Neural Networks are a dominant force in machine learning and are responsible for the massive momentum in deep learning in numerous application domains. MAL2 will apply Deep Neural Networks and Unsupervised Learning to advance cybercrime prevention by a) automating the discovery of fraudulent eCommerce and b) evaluating the capabilities of detecting Potentially Harmful Apps (PHAs) in Android operating systems.
Online shopping is commonplace, with 61.6% of Austrians already using this form of commerce. The turnover of the top 250 online shops in Austria in 2016 was € 2.3 billion, which corresponds to growth of around 9 percent compared to the previous year. Ripping of customers through fraudulent eCommerce shops is a rapidly growing area in cybercrime. Since July 2013, the Internet Ombudsman (ÖIAT) offers preventive information and maintains a blacklist on the "Watchlist Internet" portal. Exposing such fake offerings however is a labour intensive, manual task as often, dozens or more of these copies exist at the same time - every week more than 150 new fake online-shops are entered for manual verification. MAL2 provides means for advancing the automation and detection of fake-shop cybersquatting through machine learning technologies by classifying sites based on their structural similarity.
With over two billion monthly active devices, the Android operating system for tablets, phones and smart devices it by far the most widespread mobile operating system in the world. Four million new malware programs were released for this platform in the year 2016. The total market share of exploits that target the Android platform is 21% which makes it the second most targeted platform for running exploit attacks. By Q42016 0.71% of all devices had potentially harmful applications (PHAs) installed. The goal of the project is to train a Neural Network to evaluate the discoverability and explainability of upcoming attack patterns.
Classification capabilities of Neural Networks are heavily reliant on the quality of the underlying datasets, and subsequently dependent even more on the granularity of extracted features. Up to date no web-archive dataset of fraudulent eCommerce sites has been collected and released. MAL2 will collect/harvest and curate two large-scale Ground-Truth dataset existing of a) malware/benign applications and b) web-archives of fake-shops, to train its machine learning detection models in the application domains.

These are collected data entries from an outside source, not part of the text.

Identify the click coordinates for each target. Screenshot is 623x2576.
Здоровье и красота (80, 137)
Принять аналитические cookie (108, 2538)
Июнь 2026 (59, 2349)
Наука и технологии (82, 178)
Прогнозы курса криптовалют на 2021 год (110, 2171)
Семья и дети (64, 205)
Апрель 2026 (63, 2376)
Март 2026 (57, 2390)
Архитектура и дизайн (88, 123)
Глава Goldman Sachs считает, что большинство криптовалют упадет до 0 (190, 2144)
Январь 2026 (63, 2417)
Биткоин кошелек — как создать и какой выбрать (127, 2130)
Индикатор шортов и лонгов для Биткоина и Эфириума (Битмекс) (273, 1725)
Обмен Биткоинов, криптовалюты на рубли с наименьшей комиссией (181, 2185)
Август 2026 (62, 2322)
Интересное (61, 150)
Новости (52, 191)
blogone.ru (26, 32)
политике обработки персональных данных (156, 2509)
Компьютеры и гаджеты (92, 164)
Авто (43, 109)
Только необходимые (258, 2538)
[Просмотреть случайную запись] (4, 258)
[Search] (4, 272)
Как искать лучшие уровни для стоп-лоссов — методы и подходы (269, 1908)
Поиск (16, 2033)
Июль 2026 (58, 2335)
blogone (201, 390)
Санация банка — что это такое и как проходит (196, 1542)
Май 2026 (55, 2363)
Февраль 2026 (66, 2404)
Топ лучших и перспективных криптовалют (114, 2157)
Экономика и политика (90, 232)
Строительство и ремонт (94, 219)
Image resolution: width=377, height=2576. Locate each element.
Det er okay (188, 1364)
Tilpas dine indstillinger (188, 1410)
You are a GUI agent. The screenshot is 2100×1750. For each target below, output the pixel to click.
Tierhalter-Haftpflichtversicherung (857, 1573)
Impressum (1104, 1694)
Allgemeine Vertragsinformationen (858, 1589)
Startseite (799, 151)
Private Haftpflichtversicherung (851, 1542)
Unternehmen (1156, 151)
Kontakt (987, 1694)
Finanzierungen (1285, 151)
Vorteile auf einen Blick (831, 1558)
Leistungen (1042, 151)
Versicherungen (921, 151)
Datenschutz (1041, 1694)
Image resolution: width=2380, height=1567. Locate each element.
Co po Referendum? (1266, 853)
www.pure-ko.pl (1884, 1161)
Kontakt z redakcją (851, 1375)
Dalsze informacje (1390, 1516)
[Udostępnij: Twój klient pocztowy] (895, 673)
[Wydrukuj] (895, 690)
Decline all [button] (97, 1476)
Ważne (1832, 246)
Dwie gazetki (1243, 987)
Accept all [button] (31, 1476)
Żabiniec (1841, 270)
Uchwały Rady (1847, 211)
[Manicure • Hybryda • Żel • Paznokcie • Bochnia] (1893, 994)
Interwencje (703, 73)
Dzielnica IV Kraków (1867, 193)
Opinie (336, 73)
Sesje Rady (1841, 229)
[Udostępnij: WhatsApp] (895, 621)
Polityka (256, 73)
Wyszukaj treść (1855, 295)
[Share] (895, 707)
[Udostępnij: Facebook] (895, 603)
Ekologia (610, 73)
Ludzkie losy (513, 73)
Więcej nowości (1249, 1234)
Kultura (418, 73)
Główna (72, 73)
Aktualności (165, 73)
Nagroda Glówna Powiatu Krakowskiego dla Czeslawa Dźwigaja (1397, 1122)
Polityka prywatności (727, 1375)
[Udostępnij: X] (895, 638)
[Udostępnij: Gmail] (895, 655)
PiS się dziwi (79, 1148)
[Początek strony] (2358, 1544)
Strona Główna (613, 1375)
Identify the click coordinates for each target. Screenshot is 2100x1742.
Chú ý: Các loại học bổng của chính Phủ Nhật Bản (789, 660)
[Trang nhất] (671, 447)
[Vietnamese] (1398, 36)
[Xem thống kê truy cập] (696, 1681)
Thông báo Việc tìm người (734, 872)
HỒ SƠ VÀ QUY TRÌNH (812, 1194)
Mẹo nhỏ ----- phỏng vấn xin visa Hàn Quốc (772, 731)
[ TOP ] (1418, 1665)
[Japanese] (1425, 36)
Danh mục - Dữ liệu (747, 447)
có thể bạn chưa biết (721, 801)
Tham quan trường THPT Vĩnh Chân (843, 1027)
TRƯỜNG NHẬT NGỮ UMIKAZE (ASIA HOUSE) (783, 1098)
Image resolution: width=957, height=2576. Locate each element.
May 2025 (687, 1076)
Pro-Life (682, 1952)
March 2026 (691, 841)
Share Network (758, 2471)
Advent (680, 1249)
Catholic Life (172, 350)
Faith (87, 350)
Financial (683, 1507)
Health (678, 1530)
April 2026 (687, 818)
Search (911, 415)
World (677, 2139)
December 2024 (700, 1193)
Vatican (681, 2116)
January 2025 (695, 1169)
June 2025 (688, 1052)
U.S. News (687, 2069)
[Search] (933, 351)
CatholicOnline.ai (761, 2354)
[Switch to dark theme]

Currently there is a lack of technology supporting an integrated solution of large-scale feature extraction and Neural Network training. The goal of the MAL2 project is (i) to release Open Source framework which provides integrated functionality along the required pipeline – from data extraction, feature composition up to Neural Network training and analysis of results (ii) to execute its components at large-scale within Hadoop and GPU cluster support and (iii) to publish the harvested Ground-Truth dataset, the extracted features as well as the trained Neural Network in both application domains on open data platforms.
The MAL2 project is funded by the Austrian Federal Ministry of Transport, Innovation and Technology (BMVIT) in the 6th call of the Austrian Research Promotion Agency (FFG).